* _GIVEN PASSAGE_:
· · ·

Alcohol: You may hear on the news that 1 or 2 drinks a day is good for the heart. This may be true for coronary artery disease with a normal heart muscle. However, alcohol is harmful for patient's with congestive heart failure. Alcohol makes the heart more sluggish. This includes all forms of alcohol (beer wine, whiskey, vodka, etc.). Some people have heart failure only because they drink alcohol every day (alcoholic cardiomyopathy). In these cases, the heart muscle function may improve if one stops all alcohol intake.

Water Intake: You may hear suggestions that drinking large amounts of water is beneficial. Please remember, therapy for CHF is directed toward eliminating extra water from your body. Do not force yourself to drink extra water.

Drug TherapyDRUG THERAPY: A carefully individualized regimen of medications will treat the symptoms of CHF and help improve the heart's function.
It may be difficult to recall the names and doses of medications. Please keep an up-to-date list in your wallet or purse, or bring your medications to doctor visits and any hospital admissions.

Ace Inhibitors: These drugs lower blood pressure, which allows the heart to work more efficiently. Research has demonstrated that these drugs prolong life, reduce symptoms, and prevent hospitalizations due to heart failure.

This group of drugs may rarely cause a cough. Since CHF also causes a cough, your doctor must decide whether the cough is a signal to increase the ace inhibitor, or discontinue the ace inhibitor. Please be careful to talk with your doctor before changing or stopping any medication. ACE inhibitors may cause you to retain potassium (the opposite effect of many diuretics).

Angiotensin Receptor Blockers (ARB's):  Research suggests that these drugs are similar to ACE inhibitors, but do not cause cough. Because there is more extensive research and clinical experience with ACE inhibitors, they are most often utilized before the ARB's. However, the ARB's are a good alternative if the ACE inhibitors are not well tolerated.

· · ·

* _PROVIDED DATA_:
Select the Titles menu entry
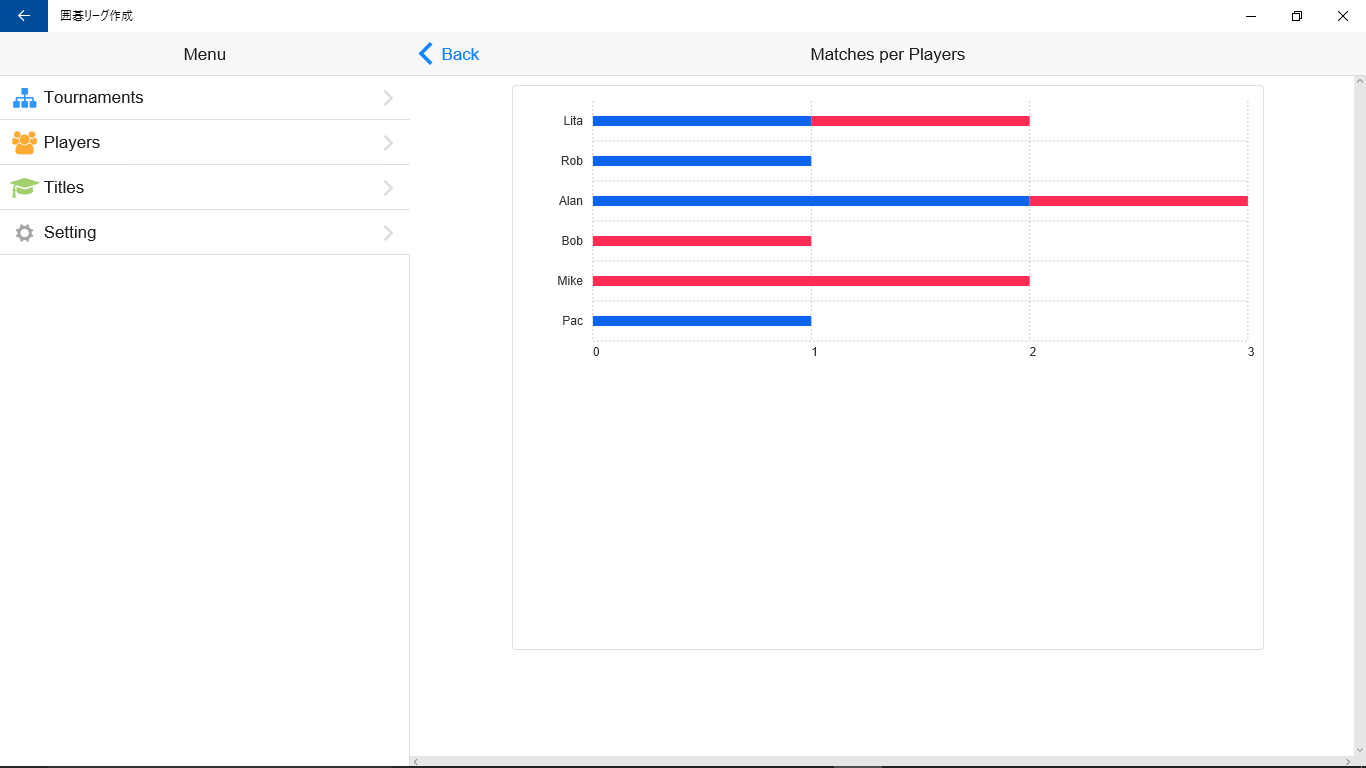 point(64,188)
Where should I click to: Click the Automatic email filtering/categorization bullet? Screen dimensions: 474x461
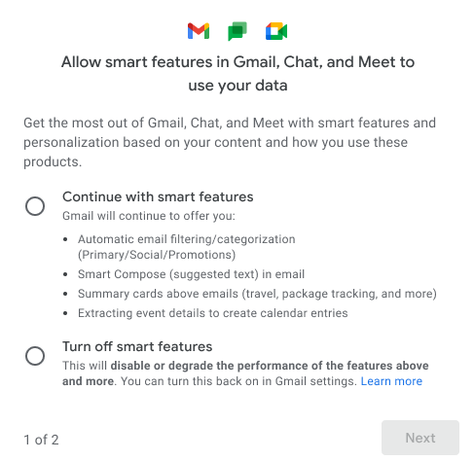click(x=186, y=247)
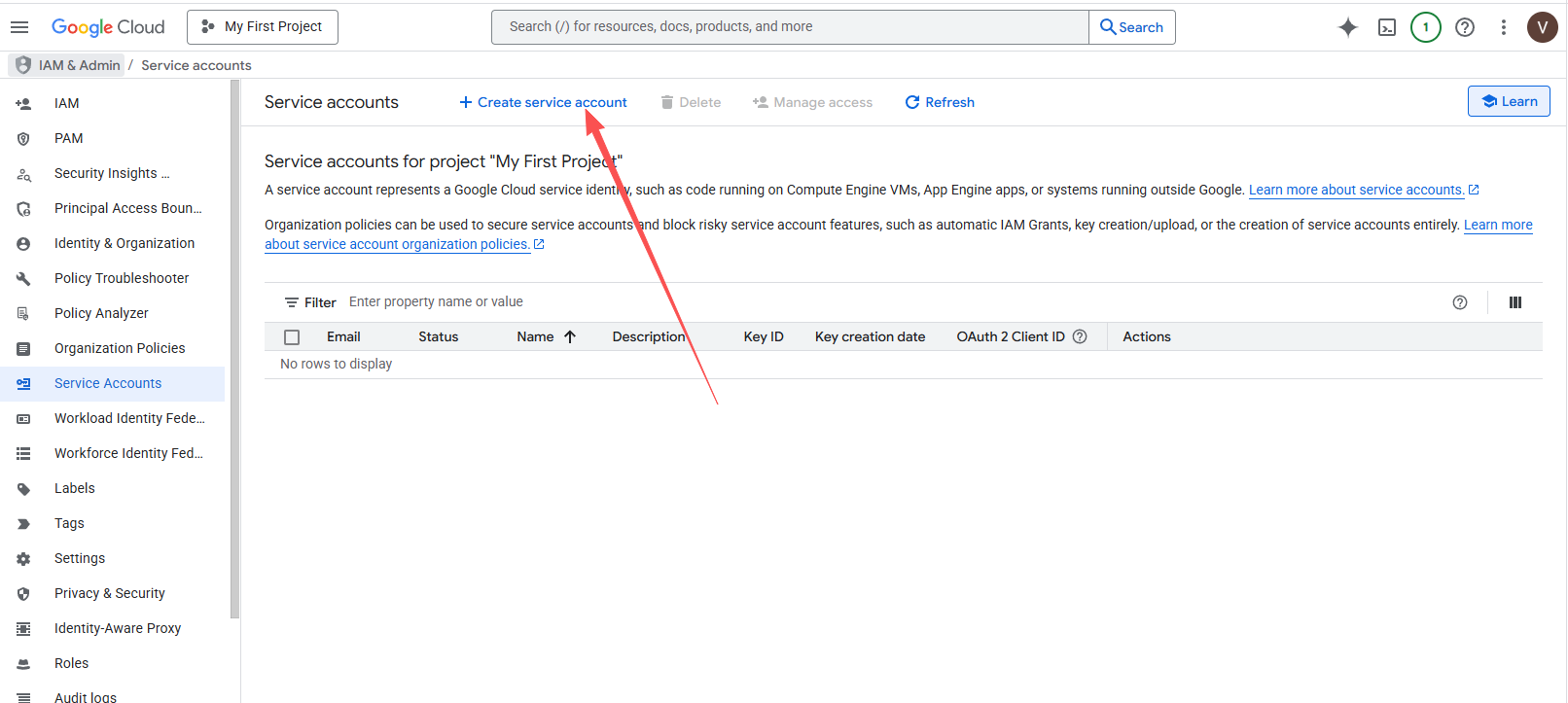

· · ·

* _USING THE INFORMATION_:
(1) Print the part of the heart failure text above that opens with the words containing "Water Intake: You" and closes with "to heart failure.".
(2) Answer these from the heart failure text:
(a) What name does it give to heart failure in people who drink alcohol every day?
(b) Where does it suggest keeping an up-to-date list of medications?
(c) According to research, what side effect do ARB's not cause?
(3) Decide whether each statement agrees with the heart failure text, and back each answer with the deciding words from it:
(a) People with CHF should drink extra water.
(b) ACE inhibitors may lead the body to retain potassium.
(c) ARB's are usually tried before ACE inhibitors.

* _ANSWERS FOR THIS EXERCISE_:
(1)
Water Intake: You may hear suggestions that drinking large amounts of water is beneficial. Please remember, therapy for CHF is directed toward eliminating extra water from your body. Do not force yourself to drink extra water.

Drug TherapyDRUG THERAPY: A carefully individualized regimen of medications will treat the symptoms of CHF and help improve the heart's function.
It may be difficult to recall the names and doses of medications. Please keep an up-to-date list in your wallet or purse, or bring your medications to doctor visits and any hospital admissions.

Ace Inhibitors: These drugs lower blood pressure, which allows the heart to work more efficiently. Research has demonstrated that these drugs prolong life, reduce symptoms, and prevent hospitalizations due to heart failure.

(2)
(a) Alcoholic cardiomyopathy.
(b) In your wallet or purse.
(c) Cough.

(3)
(a) No: "Do not force yourself to drink extra water."
(b) Yes: "ACE inhibitors may cause you to retain potassium"
(c) No: "they are most often utilized before the ARB's."